> **WORK TO BE COMPLETED**:
Exact transcription, pictures omitted: begin at the top line of the records below and end with the line bearing "Given: Open the Alpha tab in Properties".

> **DATASET RECORDS**:
· · · · · · ·

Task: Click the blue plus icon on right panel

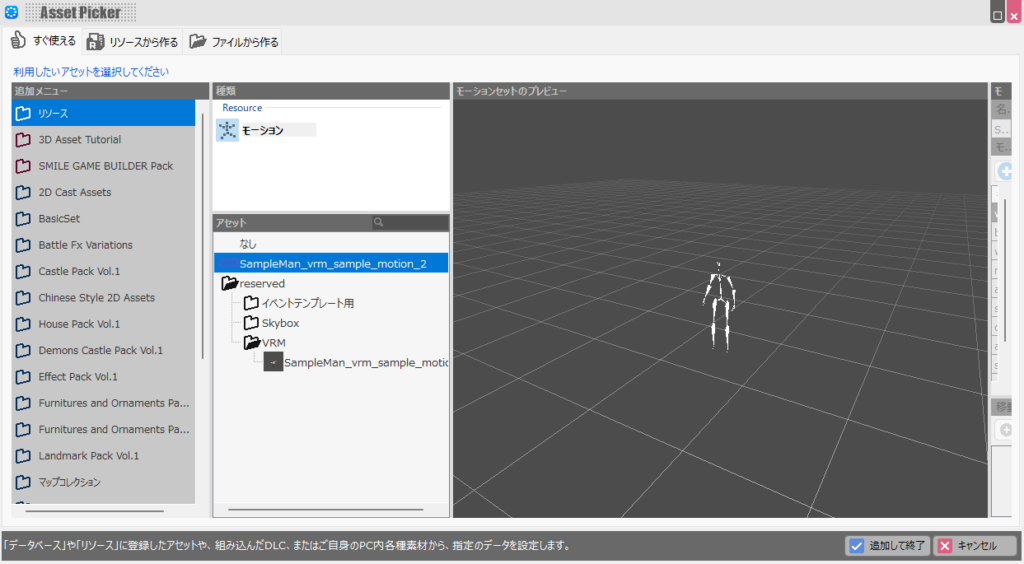Action: (x=1005, y=172)
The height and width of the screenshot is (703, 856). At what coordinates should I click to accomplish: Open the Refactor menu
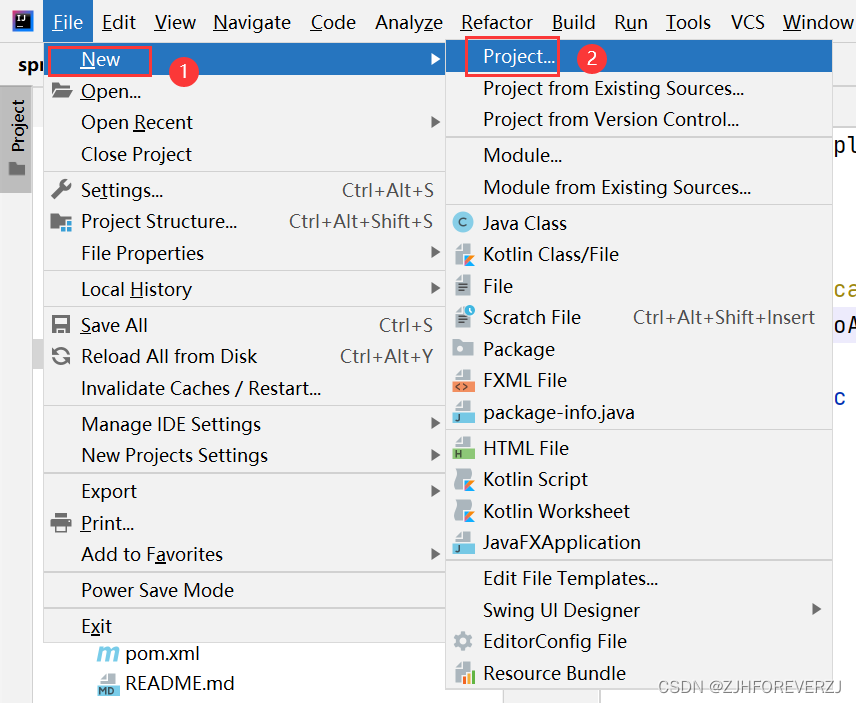[496, 22]
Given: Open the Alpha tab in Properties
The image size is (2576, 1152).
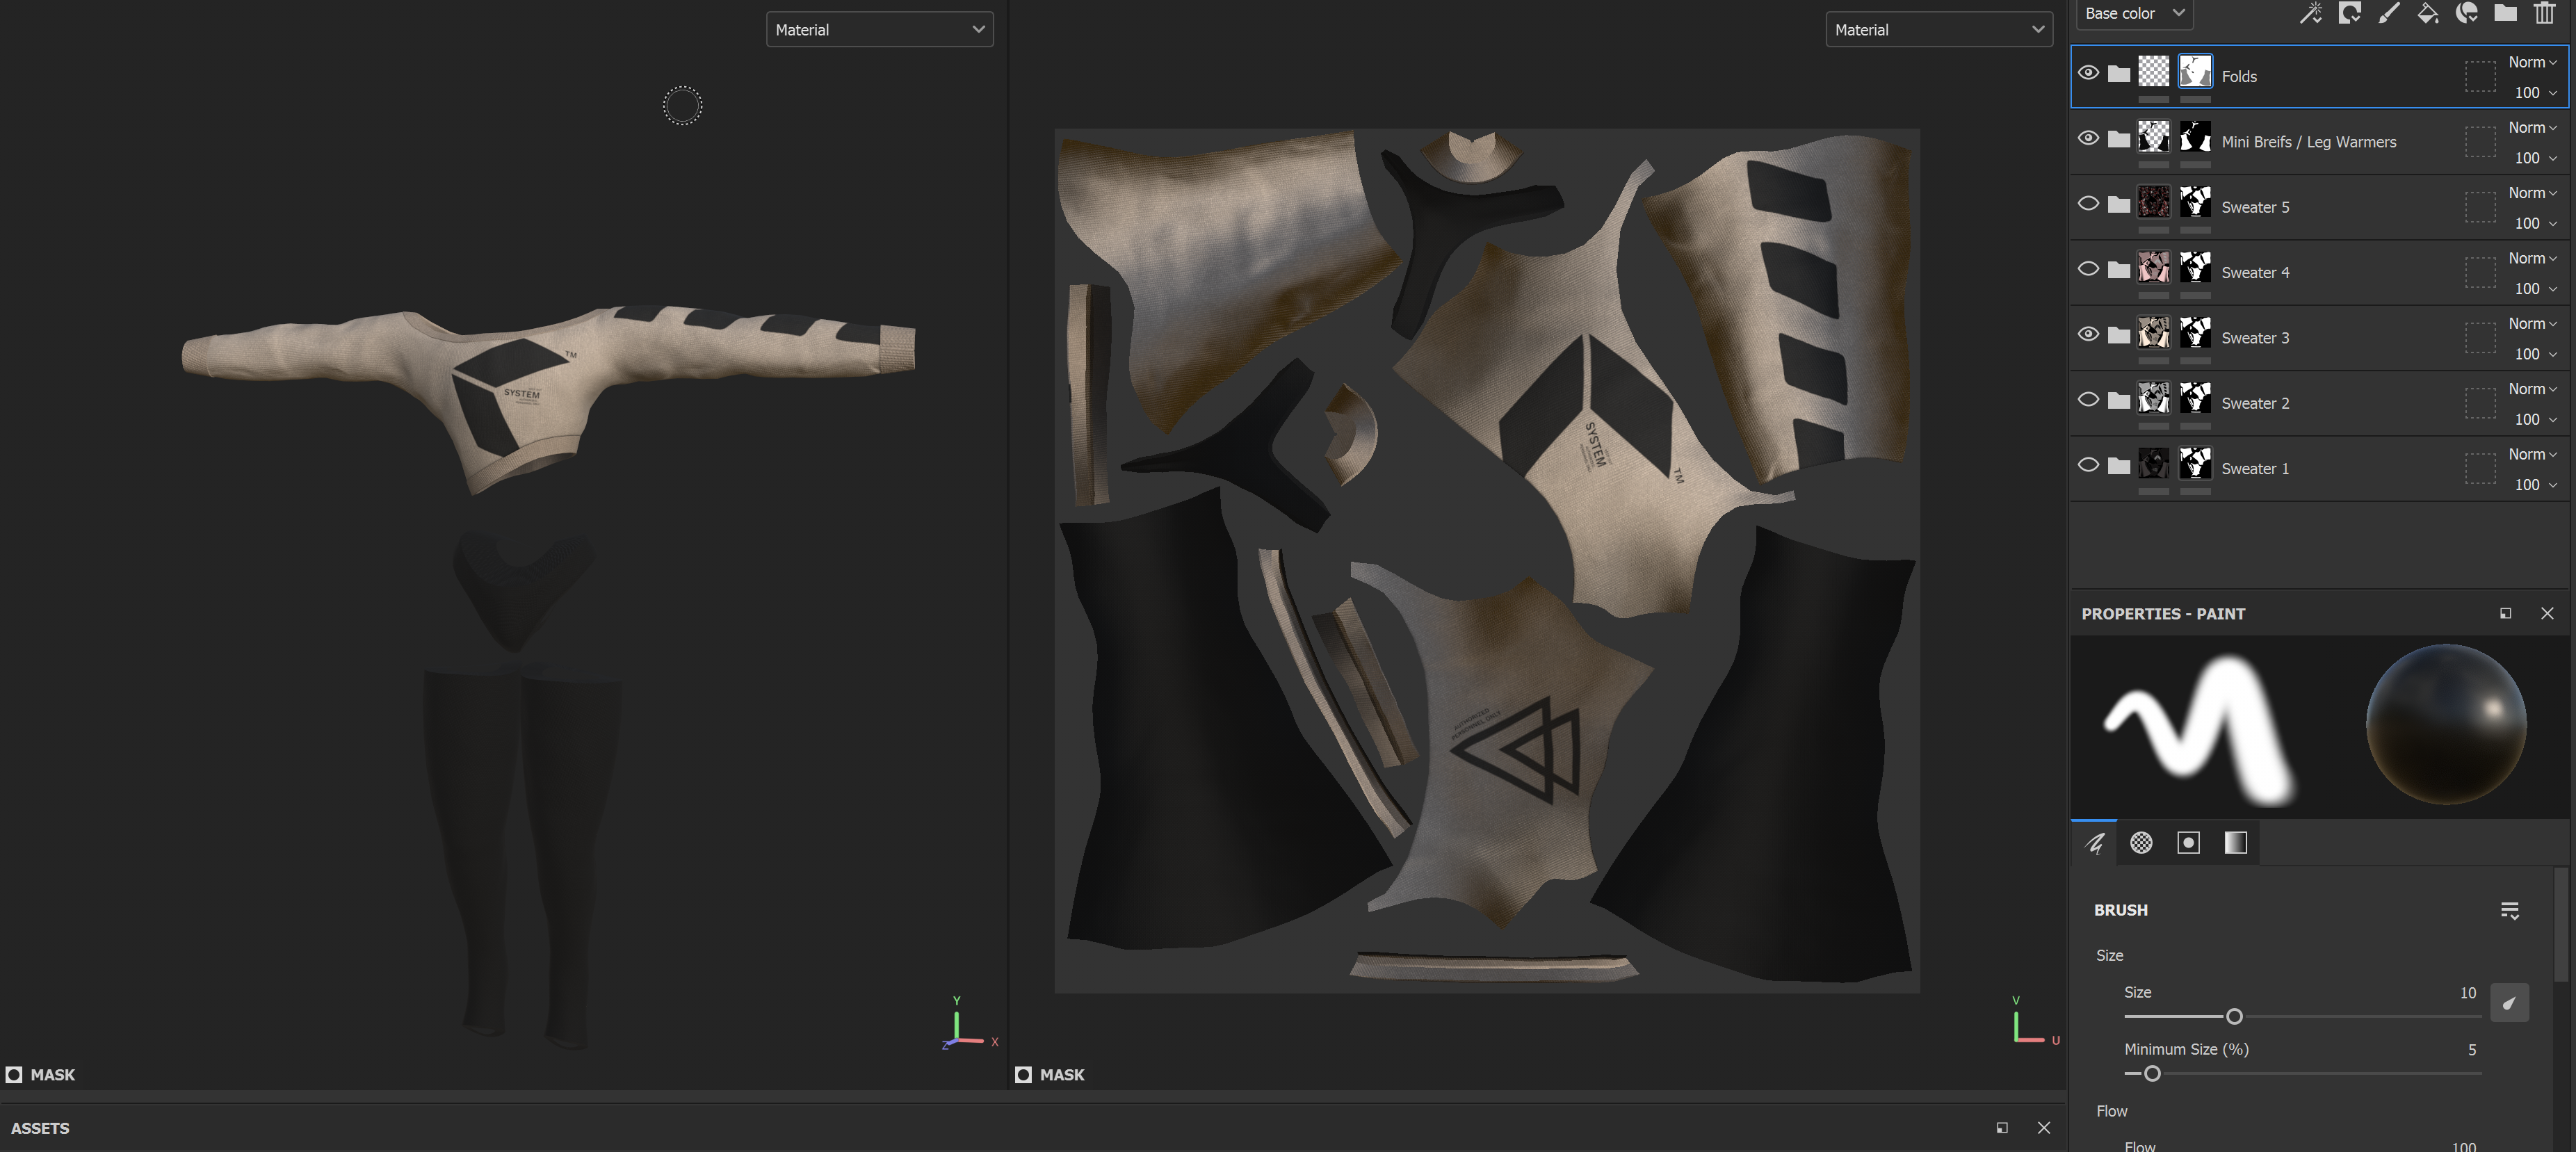Looking at the screenshot, I should coord(2141,842).
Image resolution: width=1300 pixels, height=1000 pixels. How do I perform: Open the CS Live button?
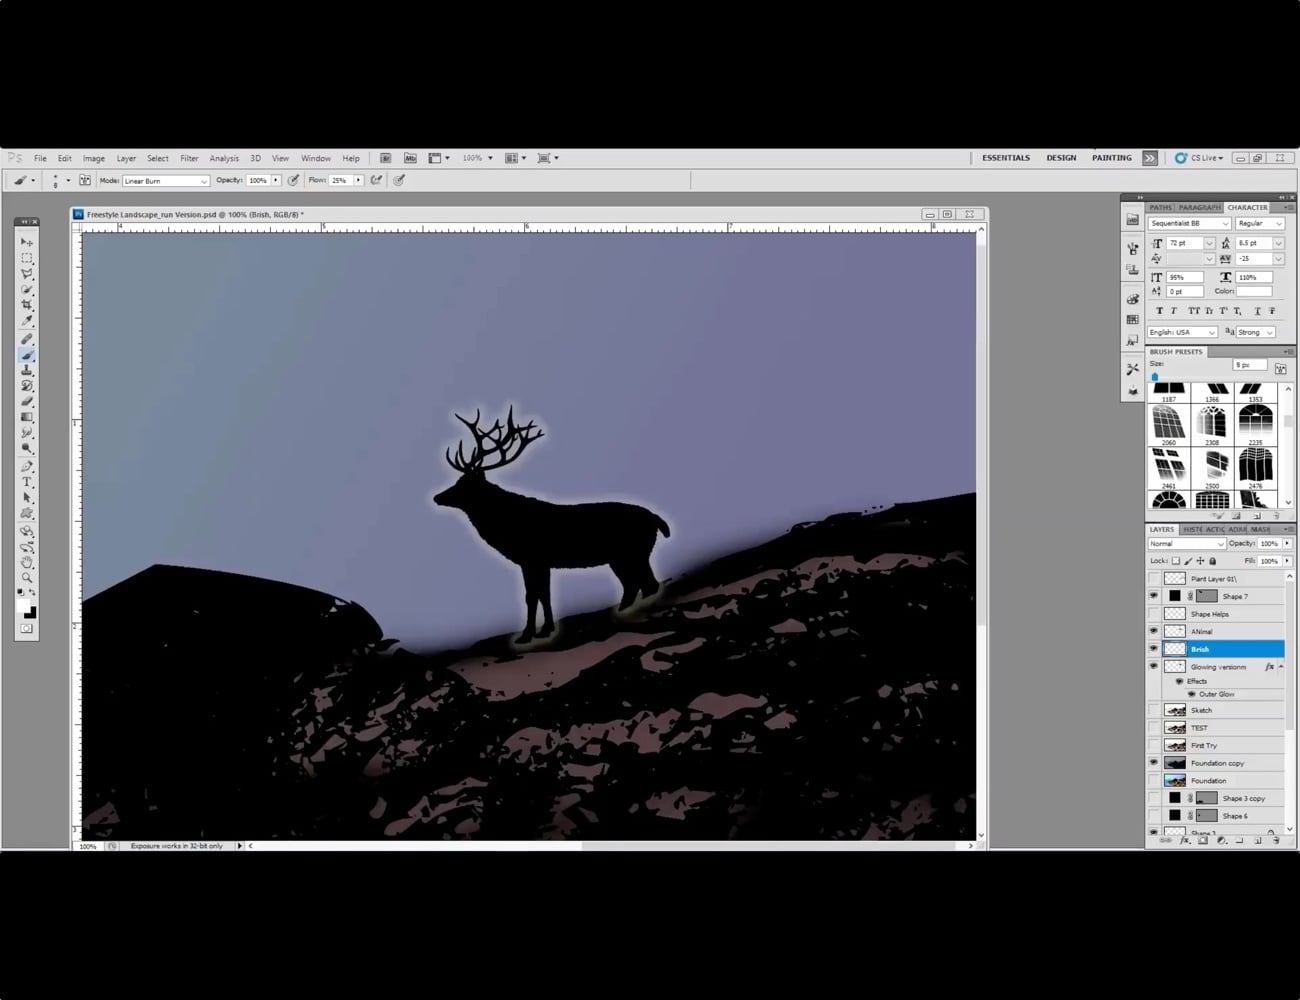1198,158
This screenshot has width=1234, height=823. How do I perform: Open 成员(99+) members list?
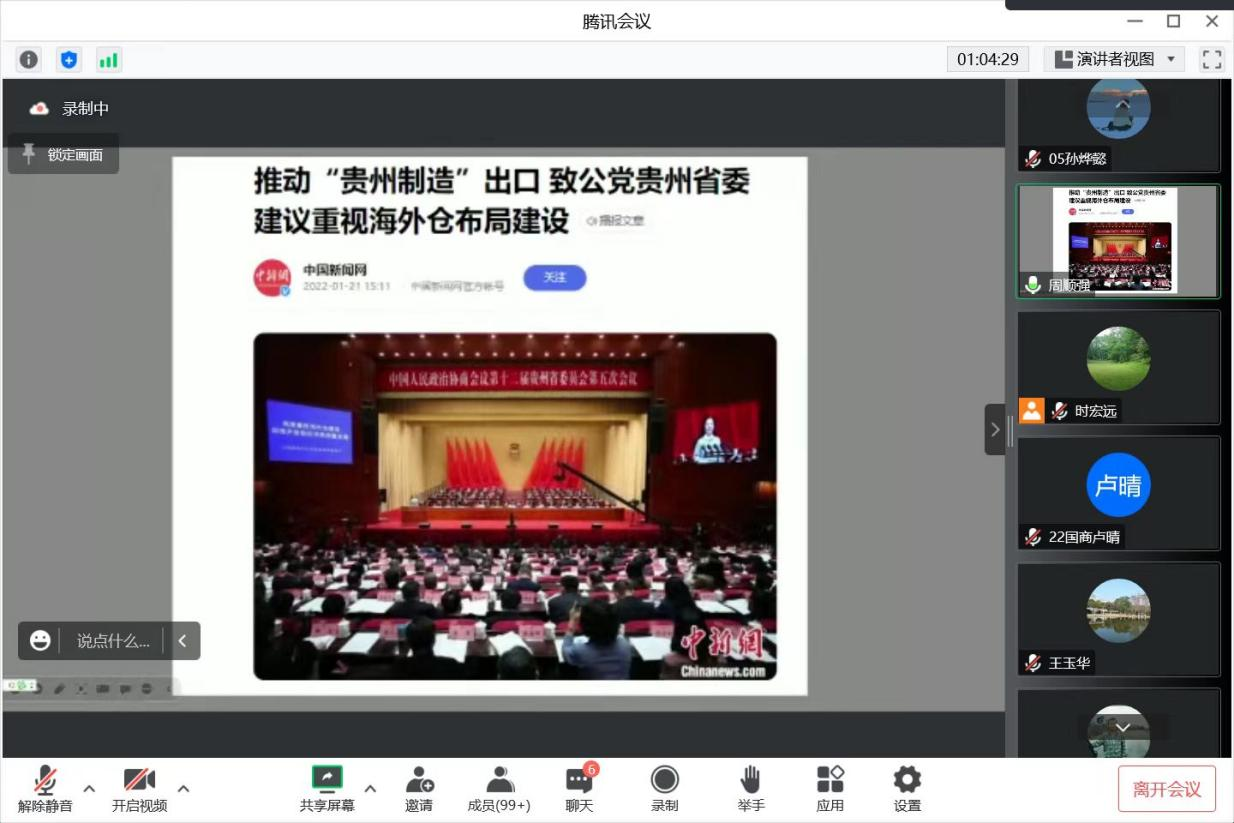point(499,789)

· · · · · · ·

> **ANSWER AREA**:
Task: Click the blue plus icon on right panel

Action: (x=1005, y=172)
The height and width of the screenshot is (703, 856). At what coordinates should I click to accomplish: Open the Refactor menu
[496, 22]
Given: Open the Alpha tab in Properties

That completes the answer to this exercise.